## Exercise directions:
Among the lines below, how many carry the string "settings"? Reply with a number and nothing else.

## Data extract:
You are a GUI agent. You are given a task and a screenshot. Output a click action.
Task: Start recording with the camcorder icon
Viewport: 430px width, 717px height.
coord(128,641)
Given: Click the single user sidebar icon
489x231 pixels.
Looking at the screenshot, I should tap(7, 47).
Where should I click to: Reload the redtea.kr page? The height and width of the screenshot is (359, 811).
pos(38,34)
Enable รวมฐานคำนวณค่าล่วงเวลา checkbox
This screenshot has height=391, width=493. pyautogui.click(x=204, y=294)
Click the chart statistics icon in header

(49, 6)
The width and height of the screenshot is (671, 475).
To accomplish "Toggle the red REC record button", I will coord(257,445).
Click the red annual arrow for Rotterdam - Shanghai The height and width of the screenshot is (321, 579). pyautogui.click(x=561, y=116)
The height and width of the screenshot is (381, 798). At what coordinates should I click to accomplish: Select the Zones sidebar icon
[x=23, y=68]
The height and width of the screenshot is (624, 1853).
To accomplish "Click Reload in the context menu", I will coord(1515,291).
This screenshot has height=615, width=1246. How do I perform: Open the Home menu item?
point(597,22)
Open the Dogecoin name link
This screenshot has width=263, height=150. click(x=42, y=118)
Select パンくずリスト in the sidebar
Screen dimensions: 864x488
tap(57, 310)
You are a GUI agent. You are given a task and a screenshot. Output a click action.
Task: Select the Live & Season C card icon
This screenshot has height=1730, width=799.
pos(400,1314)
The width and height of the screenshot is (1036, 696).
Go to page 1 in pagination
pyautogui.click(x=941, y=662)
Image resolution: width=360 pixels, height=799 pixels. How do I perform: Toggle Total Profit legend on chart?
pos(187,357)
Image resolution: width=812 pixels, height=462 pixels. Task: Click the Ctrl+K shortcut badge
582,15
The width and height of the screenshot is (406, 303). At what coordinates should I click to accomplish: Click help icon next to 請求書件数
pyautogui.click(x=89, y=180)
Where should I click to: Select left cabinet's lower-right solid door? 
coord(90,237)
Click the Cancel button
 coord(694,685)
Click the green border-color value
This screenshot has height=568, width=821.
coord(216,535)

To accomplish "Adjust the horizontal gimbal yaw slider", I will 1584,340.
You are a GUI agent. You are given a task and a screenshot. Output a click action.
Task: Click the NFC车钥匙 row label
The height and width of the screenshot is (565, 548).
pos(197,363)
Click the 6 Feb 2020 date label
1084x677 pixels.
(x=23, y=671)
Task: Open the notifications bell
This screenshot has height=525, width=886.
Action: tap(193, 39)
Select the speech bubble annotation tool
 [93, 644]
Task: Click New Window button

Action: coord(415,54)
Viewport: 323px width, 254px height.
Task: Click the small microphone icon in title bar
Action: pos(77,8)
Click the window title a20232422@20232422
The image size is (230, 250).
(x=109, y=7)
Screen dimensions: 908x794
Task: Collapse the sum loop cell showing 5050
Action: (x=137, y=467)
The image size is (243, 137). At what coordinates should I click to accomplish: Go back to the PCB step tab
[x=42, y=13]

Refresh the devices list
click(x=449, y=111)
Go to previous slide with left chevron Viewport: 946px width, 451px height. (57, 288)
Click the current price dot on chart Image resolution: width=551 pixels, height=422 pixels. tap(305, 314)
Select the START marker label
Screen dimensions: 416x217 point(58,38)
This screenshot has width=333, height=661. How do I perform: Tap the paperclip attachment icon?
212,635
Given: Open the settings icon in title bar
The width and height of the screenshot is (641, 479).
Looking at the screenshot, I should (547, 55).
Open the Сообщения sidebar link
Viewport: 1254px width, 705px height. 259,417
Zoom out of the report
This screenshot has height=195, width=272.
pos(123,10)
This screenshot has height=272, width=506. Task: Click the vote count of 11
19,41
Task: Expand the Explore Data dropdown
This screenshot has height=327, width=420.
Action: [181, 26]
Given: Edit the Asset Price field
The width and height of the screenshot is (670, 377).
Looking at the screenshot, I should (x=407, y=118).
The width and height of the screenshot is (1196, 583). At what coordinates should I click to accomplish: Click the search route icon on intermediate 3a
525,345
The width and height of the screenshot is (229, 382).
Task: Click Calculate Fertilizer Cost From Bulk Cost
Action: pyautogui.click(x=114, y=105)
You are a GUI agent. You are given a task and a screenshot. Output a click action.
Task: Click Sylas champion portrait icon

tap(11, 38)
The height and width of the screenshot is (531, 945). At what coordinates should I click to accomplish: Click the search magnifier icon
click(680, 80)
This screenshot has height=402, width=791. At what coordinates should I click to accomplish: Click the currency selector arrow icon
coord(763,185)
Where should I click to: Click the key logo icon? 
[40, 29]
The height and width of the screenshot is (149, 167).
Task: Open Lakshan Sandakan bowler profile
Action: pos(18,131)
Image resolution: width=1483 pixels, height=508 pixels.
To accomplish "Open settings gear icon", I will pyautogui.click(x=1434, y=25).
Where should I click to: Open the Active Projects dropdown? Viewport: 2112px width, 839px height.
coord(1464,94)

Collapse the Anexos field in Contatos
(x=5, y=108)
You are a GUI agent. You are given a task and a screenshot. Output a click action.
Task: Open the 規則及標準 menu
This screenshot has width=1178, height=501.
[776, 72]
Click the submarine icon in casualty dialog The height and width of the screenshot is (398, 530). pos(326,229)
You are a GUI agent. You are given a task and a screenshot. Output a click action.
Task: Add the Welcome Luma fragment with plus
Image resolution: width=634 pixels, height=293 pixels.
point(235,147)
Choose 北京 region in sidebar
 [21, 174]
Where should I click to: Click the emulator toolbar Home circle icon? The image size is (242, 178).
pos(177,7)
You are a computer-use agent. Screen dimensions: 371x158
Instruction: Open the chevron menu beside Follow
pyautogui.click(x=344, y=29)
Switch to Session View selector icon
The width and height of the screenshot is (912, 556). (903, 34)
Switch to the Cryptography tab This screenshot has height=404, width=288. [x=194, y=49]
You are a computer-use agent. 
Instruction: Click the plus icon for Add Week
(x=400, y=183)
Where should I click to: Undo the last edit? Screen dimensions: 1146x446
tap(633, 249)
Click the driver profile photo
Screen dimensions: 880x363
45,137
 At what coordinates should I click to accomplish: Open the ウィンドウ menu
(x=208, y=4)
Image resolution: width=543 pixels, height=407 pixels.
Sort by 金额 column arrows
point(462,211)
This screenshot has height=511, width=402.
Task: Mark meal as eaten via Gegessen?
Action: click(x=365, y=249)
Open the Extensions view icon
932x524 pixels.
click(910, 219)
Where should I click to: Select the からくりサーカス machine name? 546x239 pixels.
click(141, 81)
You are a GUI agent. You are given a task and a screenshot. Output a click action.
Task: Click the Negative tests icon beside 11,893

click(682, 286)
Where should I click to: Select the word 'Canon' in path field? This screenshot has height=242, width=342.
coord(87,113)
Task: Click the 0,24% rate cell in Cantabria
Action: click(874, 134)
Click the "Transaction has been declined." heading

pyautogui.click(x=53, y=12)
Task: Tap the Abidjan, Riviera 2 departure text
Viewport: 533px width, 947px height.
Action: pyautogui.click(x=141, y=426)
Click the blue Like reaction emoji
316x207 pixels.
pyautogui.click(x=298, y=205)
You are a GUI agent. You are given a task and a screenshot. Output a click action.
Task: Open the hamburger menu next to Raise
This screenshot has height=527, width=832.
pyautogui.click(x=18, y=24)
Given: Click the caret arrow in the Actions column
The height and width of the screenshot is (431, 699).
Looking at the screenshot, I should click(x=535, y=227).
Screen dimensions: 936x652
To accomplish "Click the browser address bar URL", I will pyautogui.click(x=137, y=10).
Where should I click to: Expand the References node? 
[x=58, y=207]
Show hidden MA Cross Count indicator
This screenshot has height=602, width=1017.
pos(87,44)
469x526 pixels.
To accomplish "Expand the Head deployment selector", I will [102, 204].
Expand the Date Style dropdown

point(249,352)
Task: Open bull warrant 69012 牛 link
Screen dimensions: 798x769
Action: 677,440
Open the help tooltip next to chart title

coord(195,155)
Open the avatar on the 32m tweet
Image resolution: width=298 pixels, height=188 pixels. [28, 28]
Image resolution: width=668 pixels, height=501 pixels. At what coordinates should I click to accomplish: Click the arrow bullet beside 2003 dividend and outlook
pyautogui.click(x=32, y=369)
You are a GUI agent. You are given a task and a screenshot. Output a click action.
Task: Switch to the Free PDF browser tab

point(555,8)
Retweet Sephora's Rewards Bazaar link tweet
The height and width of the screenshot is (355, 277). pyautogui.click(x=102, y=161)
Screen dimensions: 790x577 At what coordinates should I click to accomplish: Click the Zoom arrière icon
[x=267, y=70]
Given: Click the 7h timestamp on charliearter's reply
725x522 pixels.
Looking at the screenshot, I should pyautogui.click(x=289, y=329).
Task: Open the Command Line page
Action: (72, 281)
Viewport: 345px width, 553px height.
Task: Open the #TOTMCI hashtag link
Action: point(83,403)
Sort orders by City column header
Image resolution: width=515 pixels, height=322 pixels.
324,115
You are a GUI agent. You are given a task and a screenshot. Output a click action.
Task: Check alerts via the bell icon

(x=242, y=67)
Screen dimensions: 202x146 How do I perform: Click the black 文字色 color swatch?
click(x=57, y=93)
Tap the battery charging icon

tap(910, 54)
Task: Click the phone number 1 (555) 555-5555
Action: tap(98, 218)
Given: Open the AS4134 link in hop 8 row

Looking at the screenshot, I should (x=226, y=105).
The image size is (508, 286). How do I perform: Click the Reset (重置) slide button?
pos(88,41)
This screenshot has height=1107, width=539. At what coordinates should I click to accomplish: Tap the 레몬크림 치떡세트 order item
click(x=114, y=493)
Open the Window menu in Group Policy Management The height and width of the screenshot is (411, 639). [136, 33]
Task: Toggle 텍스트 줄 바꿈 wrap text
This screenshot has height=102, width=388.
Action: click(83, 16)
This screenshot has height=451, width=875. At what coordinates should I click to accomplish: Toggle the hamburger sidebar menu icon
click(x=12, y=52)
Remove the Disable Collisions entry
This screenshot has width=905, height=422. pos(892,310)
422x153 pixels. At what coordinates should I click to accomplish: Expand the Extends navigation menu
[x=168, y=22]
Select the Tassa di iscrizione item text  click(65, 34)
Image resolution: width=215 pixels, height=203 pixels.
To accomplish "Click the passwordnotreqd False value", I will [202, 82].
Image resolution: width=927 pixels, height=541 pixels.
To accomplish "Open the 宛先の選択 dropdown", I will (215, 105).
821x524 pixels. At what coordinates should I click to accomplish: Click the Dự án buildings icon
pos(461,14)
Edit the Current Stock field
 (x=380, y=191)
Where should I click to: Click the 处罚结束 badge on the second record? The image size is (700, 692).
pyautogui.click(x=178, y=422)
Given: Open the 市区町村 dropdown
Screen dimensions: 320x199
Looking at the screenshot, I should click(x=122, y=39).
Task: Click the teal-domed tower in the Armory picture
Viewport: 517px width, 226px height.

## Exercise solution:
2